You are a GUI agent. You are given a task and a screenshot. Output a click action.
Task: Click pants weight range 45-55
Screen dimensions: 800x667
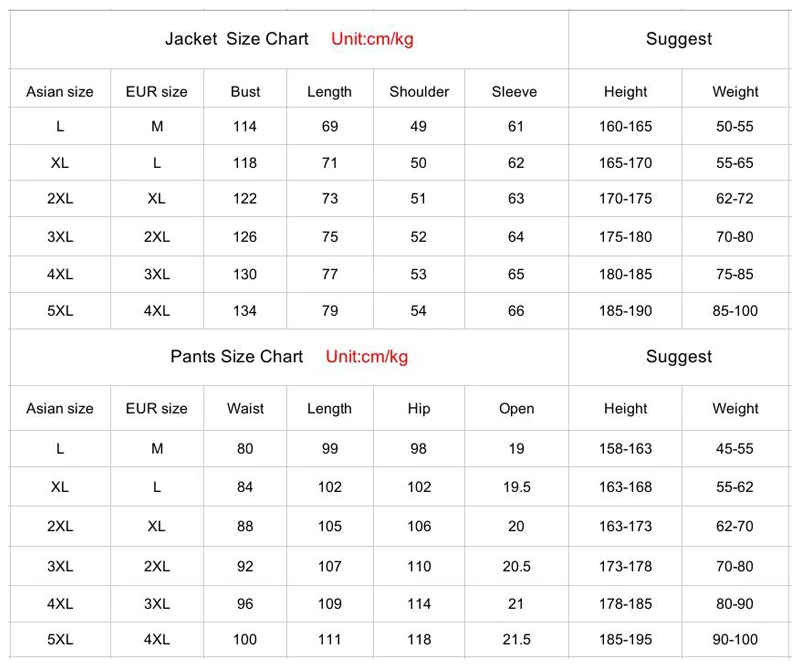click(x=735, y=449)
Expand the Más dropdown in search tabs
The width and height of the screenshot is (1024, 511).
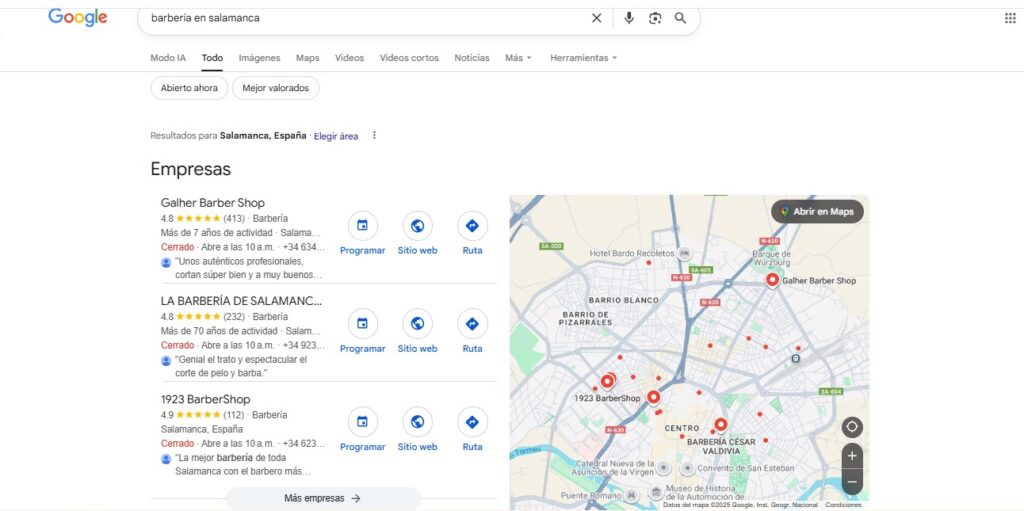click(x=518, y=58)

==

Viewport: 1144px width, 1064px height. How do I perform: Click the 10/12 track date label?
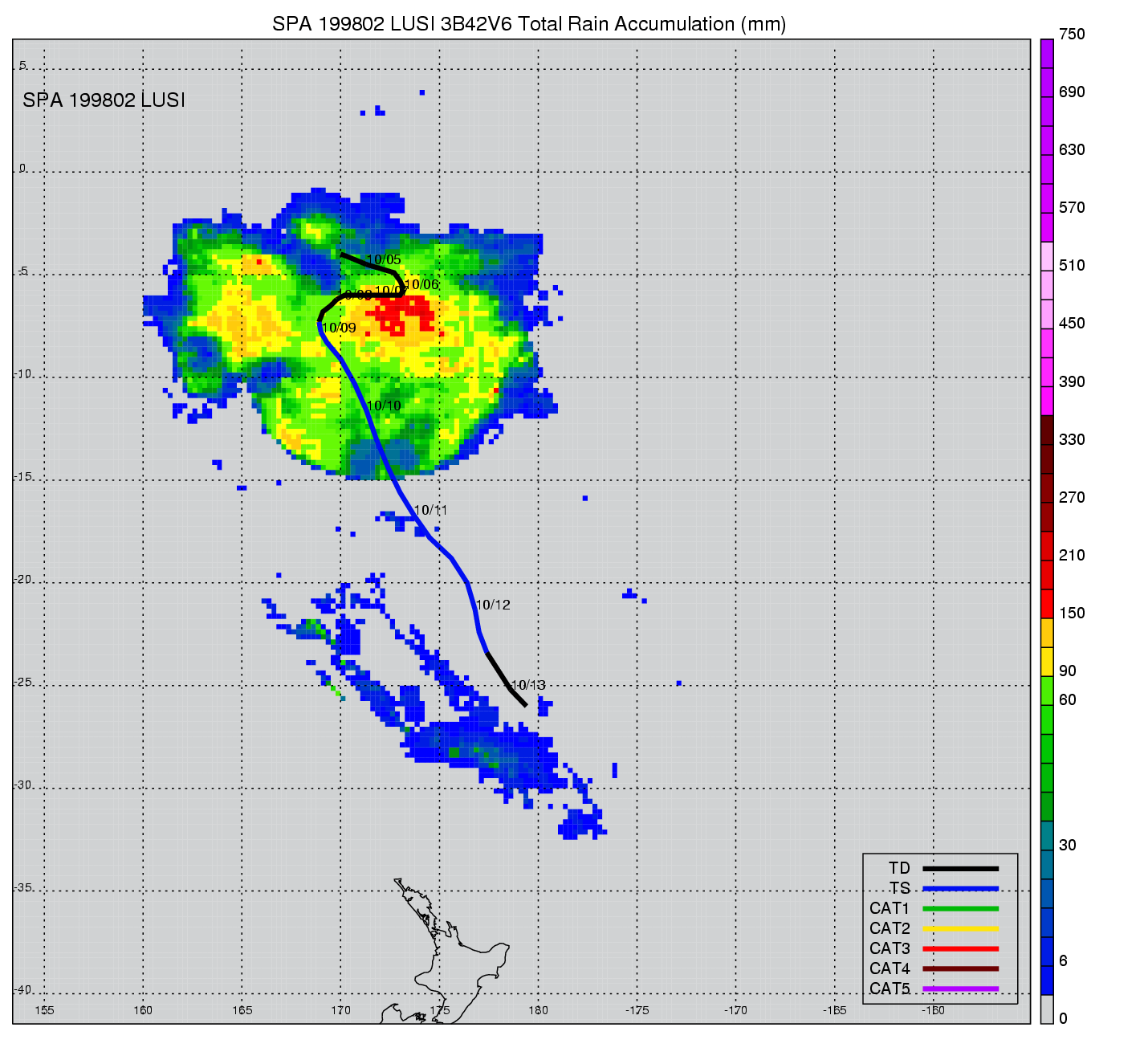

Task statement. Write out exactly the lines above between the one with "You are a GUI" and the one with "Expand the Más dropdown in search tabs", inclusive, with pictures left out.

Output below.
You are a GUI agent. You are given a task and a screenshot. Output a click action.
Task: Click pants weight range 45-55
Screen dimensions: 800x667
click(x=735, y=449)
Expand the Más dropdown in search tabs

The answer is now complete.